# Exercice court 1:
Affichez toutes les lignes des relevés qui contiennent la chaîne « Task ».

# Extrait choisi:
EFB : C’est la rentrée pour les 1 566 élèves de la promotion D. Simonnot !

Publié le 06/01/2023

Une salle comble au Palais des congrès de Paris et, face aux jeunes gens venus prêter leur « petit serment » d’élève avocat, une femme menue au tempérament d’acier : Dominique Simonnot, Contrôleuse générale des lieux de privation de liberté (CGLPL) et marraine de la promotion 2023-2024 de l’École de formation des barreaux (EFB). Une personnalité pour qui « respect et dignité ne sont pas des concepts abstraits ».

EFB : C'est la rentrée pour les 1 566 élèves de la promotion D. Simonnot !
La bâtonnière Julie Couturier à la rentrée solennelle de l’EFB le 5 janvier 2023 (Photo : ©P. Cabaret)

[Relevés des positions cibles]
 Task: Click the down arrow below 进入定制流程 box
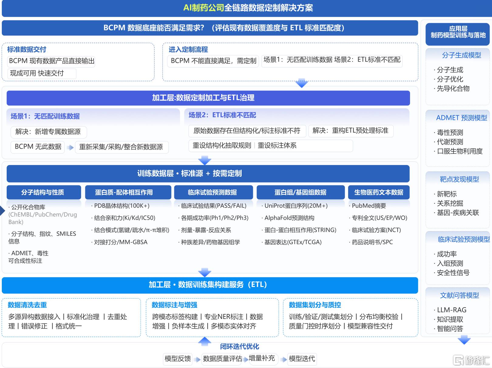[x=301, y=83]
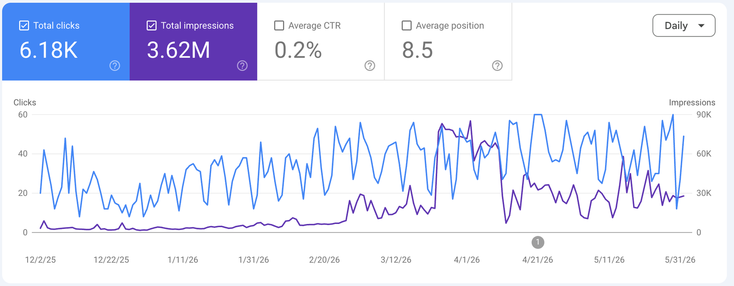Click the 4/21/26 date label
The image size is (734, 286).
(538, 260)
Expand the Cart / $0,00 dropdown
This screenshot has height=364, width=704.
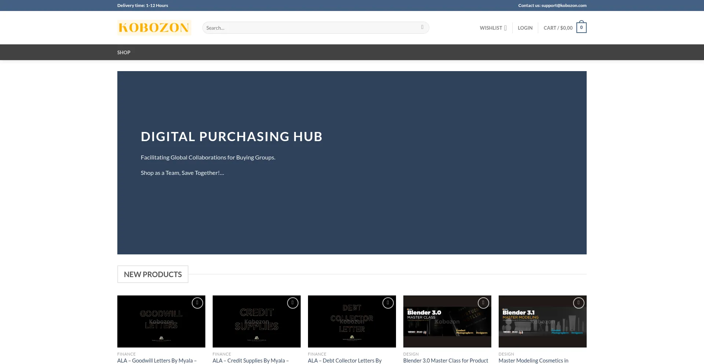click(558, 28)
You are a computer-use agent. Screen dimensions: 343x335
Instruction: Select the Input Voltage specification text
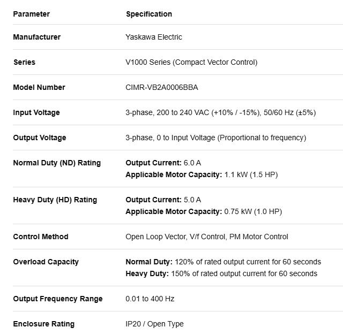pyautogui.click(x=221, y=112)
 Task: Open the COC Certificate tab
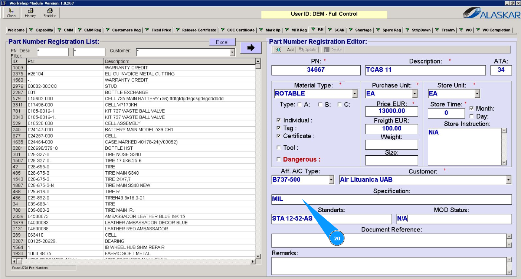[237, 30]
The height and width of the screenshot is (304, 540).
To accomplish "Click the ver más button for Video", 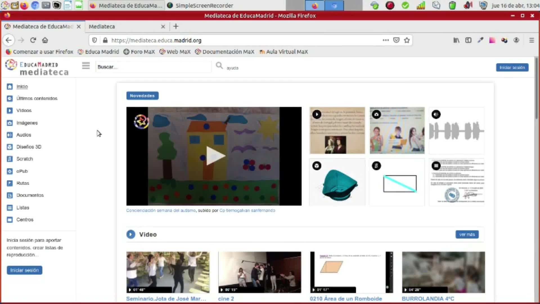I will click(x=467, y=234).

# Exercice court 2:
Poursuivez l'article sur la rentrée de l'EFB à la suite de sa dernière phrase.

# Réponse finale 1:
 Task: Click the down arrow below 进入定制流程 box
 Task: Open the COC Certificate tab

# Réponse finale 2:
« Chère Dominique, ton courage, ton implication, ta voix, sont des qualités particulièrement précieuses, par les temps qui courent… » Aucun besoin d’expliquer ce que sous-tendent les propos de la bâtonnière de l’Ordre des avocats de Paris, Me Julie Couturier, à l’adresse de Dominique Simonnot. Ils résument autant les vertus de la nouvelle marraine de l’EFB que « l’air du temps » où « la présomption de culpabilité n’est plus un bon mot mais un mouvement politique ». Si, aujourd’hui, il s’agit toujours de conseiller et défendre lorsque l’on endosse la robe, il faut aussi lutter contre le recul des libertés, le tribunal de l’opinion, le règne de la vengeance. S’armer de force afin de préserver l’Etat de droit.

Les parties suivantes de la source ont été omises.